(Text block)

And perhaps most crucially, said Beacon CEO Dara Kovel, they’ll maintain the building’s historical use as a community hub while providing affordable housing in a part of the city where it’s in short supply.

“That’s important,” she said. “This will ensure for a long time that there will be diversity in this neighborhood.”

It’s a project that likely wouldn’t have happened if not for the COVID-19 pandemic.

YW Boston, as the YWCA is now known, put the building on the market in the summer of 2019, hoping to capitalize on the hot real estate market to secure its financial future. By early this year, the nonprofit had a deal in place with a different developer, who had hoped to upgrade its 66-room hotel and convert some of its apartments into higher-end units. Then the pandemic hit, and financing dried up for hotel and luxury housing developments. The deal fell apart.

Enter Beacon, a veteran Boston affordable housing developer, and Mount Vernon, a large market-rate landlord that recently converted another YWCA in the South End into the Revolution hotel. They’d partnered on an offer on the project originally, but were outbid. So they came back with a new plan: Make the building entirely affordable, financed with an array of federal and state loans, along with tax credits and city-allocated vouchers.

(End Text block)
(Supplied entries)

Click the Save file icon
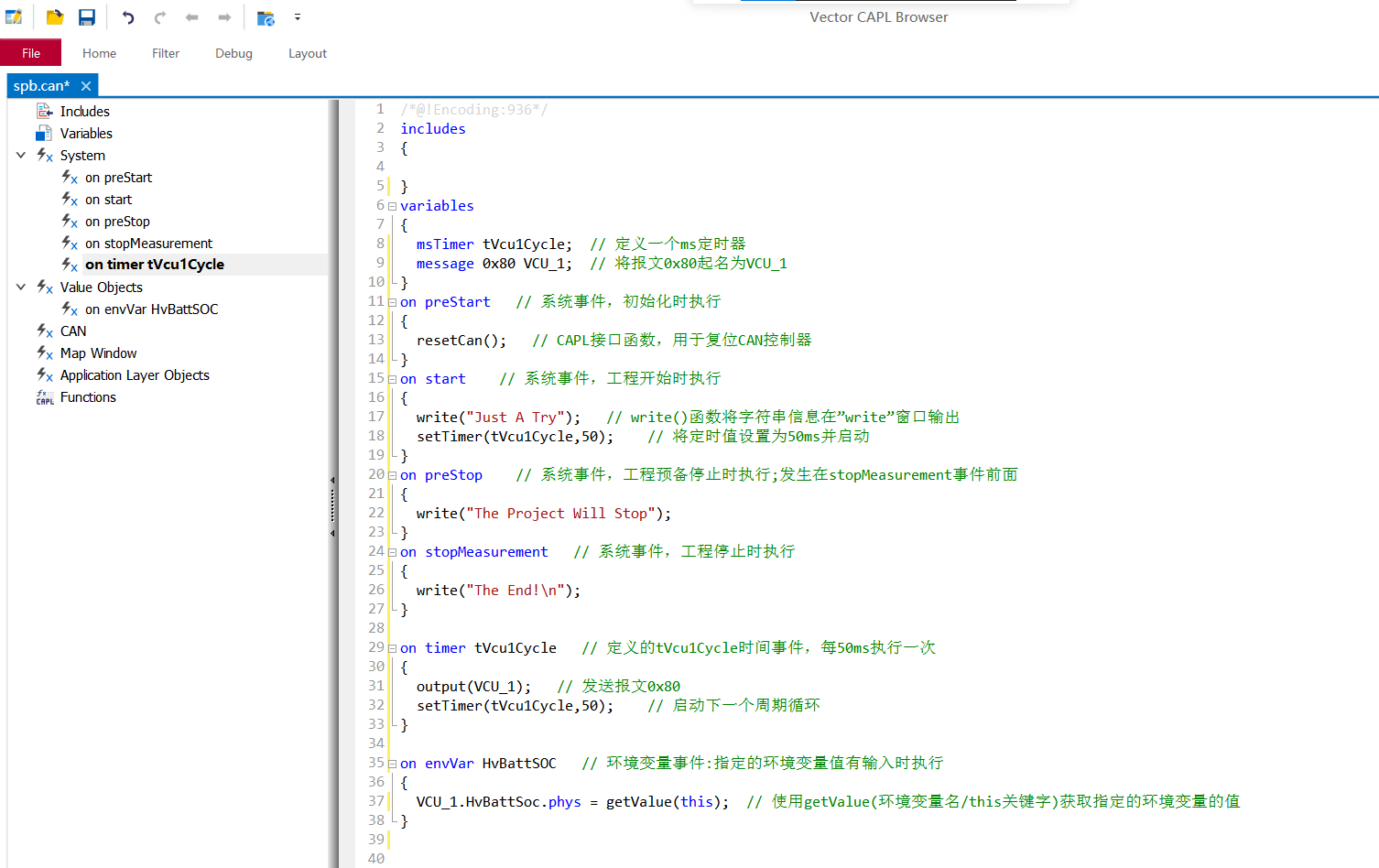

(End Supplied entries)
(Supplied entries)

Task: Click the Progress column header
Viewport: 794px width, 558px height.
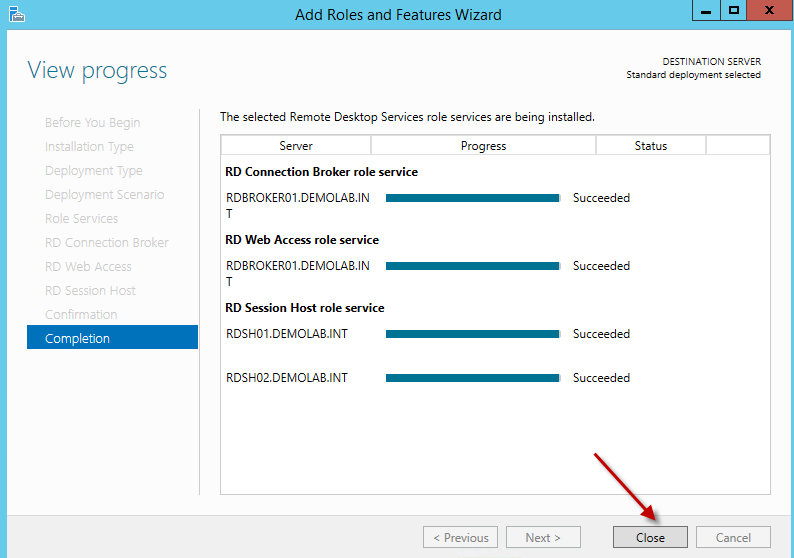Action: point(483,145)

(End Supplied entries)

* Activity list *
(a) According to the article on the YWCA building, when did YW Boston put the building on the market?
(b) Extend the article on the YWCA building past its last paragraph with a few more paragraphs.
The material has no connection to the article on the YWCA building.

* Set of answers *
(a) In the summer of 2019.

(b)
The new offer was “substantially discounted” from YW’s original price, Kovel said, but — with the support of Mayor Martin J. Walsh — the financing was solid. Last month, YW’s board approved a purchase and sale agreement, with the deal to close next year.

“Covid has created a window for opportunities like this for affordable housing,” said Mount Vernon chairman Bruce Percelay. “It’s a unique situation.”

Neither party would disclose a sale price — though Kovel said she expects the purchase and renovation combined will cost $108 million — but YW CEO Beth Chandler said the proceeds would allow her organization to focus on its mission, which has evolved over the years from providing housing and classes for young women arriving in Boston to leading racial and social justice training that largely happens offsite.

“We’re thrilled. We think this is a great partnership,” Chandler said. “We don’t have to think anymore about managing a building and, given all that’s going on in the world, we can focus on the work we need to do.”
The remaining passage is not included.